8h50 : Mon habitué a payé. Il est
parti direction la brasserie à deux pas d’ici. Deuxième rite de sa
journée : prendre un petit crème en lisant le journal. Lorsque mon
carnet de rendez-vous m’en laisse le temps, il m’arrive de
l’accompagner pour refaire le monde. Aujourd’hui ce n’est pas le cas,
alors je balais. Vous savez : l’hygiène dans mon métier … c’est
indispensable.
9h : J’accueille mon
rendez-vous suivant. C’est la première fois qu’il vient. Comment
sera-t-il ? Craintif ? Nerveux ? Confiant ?... Nous faisons
connaissance. C’est un tout jeune homme et demain il se rend à un
mariage. Mon métier, plutôt rare, mais bien dans l’ère du temps, c’est
aussi de l’esthétique ! Dans la société actuelle, l’aspect extérieur
est un critère social important !
9h15 : Je prépare mes pots,
m’active autour de ce nouveau client, lorsqu’un chaland entre. Je finis
l’acte en cours et interroge l’homme :
- Que puis-je pour le monsieur ?
-
J’aurais besoin d’un débroussaillage, m’explique-t-il accompagnant sa
phrase d’une gestuelle imagée. Vous auriez une petite place pour moi,
entre deux ?
Un petit mot à mon client qui attend sagement dans le fauteuil et je me rends à mon bureau pour consulter mon emploi du temps :
- Mon client de 16h30 s’est désisté, 16h30, ça vous convient ?
- Parfait.
- Je peux avoir votre nom !?
- Impérial, me répond l’homme et il ajoute avec un clin d’œil en se dirigeant vers la sortie, c’est de circonstance !
J’accueille, je prépare, je soigne, j’esthétise, je cause, j’encaisse bien sûr : ainsi se passe ma matinée.

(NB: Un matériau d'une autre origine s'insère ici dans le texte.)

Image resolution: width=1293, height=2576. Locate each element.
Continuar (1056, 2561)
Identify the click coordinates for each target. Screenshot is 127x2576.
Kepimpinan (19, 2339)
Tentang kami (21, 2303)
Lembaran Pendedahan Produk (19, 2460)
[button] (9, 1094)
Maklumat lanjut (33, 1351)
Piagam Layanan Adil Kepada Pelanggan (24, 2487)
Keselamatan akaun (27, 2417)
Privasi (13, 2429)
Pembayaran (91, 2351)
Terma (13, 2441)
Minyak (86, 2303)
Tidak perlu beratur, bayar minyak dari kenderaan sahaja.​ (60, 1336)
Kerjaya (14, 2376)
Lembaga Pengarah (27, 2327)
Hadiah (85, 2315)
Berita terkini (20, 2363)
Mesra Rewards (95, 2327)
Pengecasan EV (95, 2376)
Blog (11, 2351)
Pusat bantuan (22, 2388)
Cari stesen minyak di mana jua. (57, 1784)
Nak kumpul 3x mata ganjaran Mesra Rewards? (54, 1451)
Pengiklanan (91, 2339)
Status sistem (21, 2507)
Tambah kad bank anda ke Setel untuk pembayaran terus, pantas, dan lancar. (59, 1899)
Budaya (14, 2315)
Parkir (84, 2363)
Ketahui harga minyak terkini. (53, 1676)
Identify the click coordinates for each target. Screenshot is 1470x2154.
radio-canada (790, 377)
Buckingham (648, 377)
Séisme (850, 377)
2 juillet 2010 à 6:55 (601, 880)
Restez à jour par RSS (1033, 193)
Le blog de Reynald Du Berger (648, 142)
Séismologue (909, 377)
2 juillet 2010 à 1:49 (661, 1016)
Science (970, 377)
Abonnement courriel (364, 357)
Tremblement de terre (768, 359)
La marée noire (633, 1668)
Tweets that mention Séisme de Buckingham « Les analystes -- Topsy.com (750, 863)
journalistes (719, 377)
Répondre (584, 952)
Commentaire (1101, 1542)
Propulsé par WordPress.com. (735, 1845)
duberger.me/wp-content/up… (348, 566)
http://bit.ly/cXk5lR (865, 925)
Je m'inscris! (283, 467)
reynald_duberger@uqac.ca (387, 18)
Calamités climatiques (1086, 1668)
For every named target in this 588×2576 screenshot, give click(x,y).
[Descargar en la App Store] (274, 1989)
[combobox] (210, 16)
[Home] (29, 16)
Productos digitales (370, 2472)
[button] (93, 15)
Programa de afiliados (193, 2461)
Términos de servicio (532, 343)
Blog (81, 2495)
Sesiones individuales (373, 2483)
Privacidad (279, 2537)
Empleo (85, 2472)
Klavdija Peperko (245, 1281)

12h45 : Grand ménage : vous savez l’hygiène…
13h
: Pause déjeuner : je vais au bistro du coin. Christiane, la serveuse,
et Rolande, la patronne, sont aux petits soins pour moi : je suis un
habitué de ces dames, j’ai ma petite table réservée dans le fond de la
salle.
14h : Retour au salon. Je prépare ma sacoche et je
prends mon agenda. Je me rends au domicile de mon premier client de
l’après-midi. Dans la rue, il m’est déjà arrivé que l’on m’appelle
docteur !
Mon premier patient est un homme très âgé quasi
grabataire. Mon arrivée est toujours source de joie. Il se sent si seul
! Si mon travail est apprécié, ma compagnie l’est encore plus !
L’hygiène, l’esthétique : je vous en ai déjà parlé !?
Mon «
im-patient » suivant comme j’aime à l’appeler est un jeune chef
d’entreprise. Dynamique, toujours entre deux rendez-vous. Il n’a pas de
temps à perdre, mais il sait que les soins que j’apporte lui sont
indispensables. Si j’osais, je vous dirais que parfois j’ai
l’impression de lui faire l’effet d’une masseuse thaïlandaise…
16h
: Je suis de retour au salon. Mon habitué est déjà là. Je réédite des
gestes mille fois répétés : j’installe le sieur dans le fauteuil,
protège ses vêtements d’une large blouse blanche. Je prépare mes
accessoires, mes pots : baumes, huiles. La serviette « plus blanche que
blanche » posée sur l’avant bras, je commence les soins.
Les clients s’enchaînent toutes les demi heure. Il faut prendre le temps, savoir les écouter. Ils doivent se sentir bien.
17h20 : Une donzelle entre. Sans cesser de m’occuper de mon client, j’y vais de mon : « La petite Dame s’est perdue ? »
Mais
non, la briseuse d’intimité vient prendre un rendez-vous pour son mari
! Ici c’est un lieu dédié aux hommes, un sanctuaire de la masculinité !
Je n’aime pas que ces dames y stationnent. A peine le rendez-vous noté,
je la reconduis illico presto vers la sortie.
17h45 : Eponge, serpillière, c’est le balai ménager. Vous savez ?... L’hygiène dans mon métier…
Si mes parents avaient anticipé, ils m’auraient appelé Figaro…
Je manie blaireau, ciseau et rasoir, moi le barbier de cette ville.